Hi all, I bought a new pc last year and after experimenting with llms for the last months I have some doubts. I can run 7b, 13b and even 20/30b model reasonably fast but the 70b (I use the q3 quantization, GGUF format) run at 1t/s using windows 11. I´m thinking about how to upgrade my pc so I can get at least 2/3 t/s with a q4 70b. My specs are:

-MSI PRO B760-P WIFI DDR4

-Intel 13700 cpu (the NOT k model, and it´s a little undervolted)

-Nvidia 4080 16Gb gpu

-2x16gb 3200mHZ CL16 RAM

-2 NVMe SSDs

-1 old HDD from my old computer

-Seasonic 850W gold psu

The option I though were:

a) Substitute the old hdd for a bigger sata ssd, make a partition and install a linux distro that I would use in dual boot only for llms.
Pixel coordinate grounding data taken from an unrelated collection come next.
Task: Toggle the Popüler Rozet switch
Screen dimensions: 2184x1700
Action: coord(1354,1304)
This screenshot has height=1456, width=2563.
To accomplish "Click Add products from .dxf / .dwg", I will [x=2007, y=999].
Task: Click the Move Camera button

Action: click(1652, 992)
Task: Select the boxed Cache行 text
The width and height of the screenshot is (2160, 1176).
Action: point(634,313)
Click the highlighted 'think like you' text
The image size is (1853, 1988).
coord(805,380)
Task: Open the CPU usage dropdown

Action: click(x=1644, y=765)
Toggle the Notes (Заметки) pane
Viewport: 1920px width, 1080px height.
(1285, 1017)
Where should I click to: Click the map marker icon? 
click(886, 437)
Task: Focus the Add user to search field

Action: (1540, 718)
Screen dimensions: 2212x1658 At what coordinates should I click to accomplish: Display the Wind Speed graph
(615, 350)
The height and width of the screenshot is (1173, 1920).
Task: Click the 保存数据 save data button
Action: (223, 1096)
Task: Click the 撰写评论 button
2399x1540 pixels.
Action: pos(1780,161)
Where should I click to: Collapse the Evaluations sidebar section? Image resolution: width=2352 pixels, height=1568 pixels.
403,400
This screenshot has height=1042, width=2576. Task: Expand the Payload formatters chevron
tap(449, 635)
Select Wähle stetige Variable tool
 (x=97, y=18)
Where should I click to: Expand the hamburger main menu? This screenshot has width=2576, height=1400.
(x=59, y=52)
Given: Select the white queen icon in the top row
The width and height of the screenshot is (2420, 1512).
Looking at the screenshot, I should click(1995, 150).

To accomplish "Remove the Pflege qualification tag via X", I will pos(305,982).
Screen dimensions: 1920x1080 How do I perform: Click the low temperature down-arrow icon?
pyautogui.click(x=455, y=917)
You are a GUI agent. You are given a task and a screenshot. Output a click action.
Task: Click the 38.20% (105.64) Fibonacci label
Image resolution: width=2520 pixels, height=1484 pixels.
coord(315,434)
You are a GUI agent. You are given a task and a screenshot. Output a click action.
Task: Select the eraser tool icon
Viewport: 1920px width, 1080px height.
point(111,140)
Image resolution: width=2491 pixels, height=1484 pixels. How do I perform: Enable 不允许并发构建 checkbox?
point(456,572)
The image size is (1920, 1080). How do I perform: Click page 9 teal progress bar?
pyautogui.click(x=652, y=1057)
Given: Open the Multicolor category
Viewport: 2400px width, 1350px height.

b) Adding a 3060 12gb or a 4060ti 16gb as a second gpu. I would only use the second gpu for the llms.

c) Both?

So, what are the pros and cons? Other options? Can my psu support a second GPU? Is there a difference in performance when running the models in a NVMe SSD compared to a sata SSD? There would be compatibility problems using the 4080 and a 3060 as those gpus are from different generations? How much performance improvement can I expect?

Thanks a lot for the help!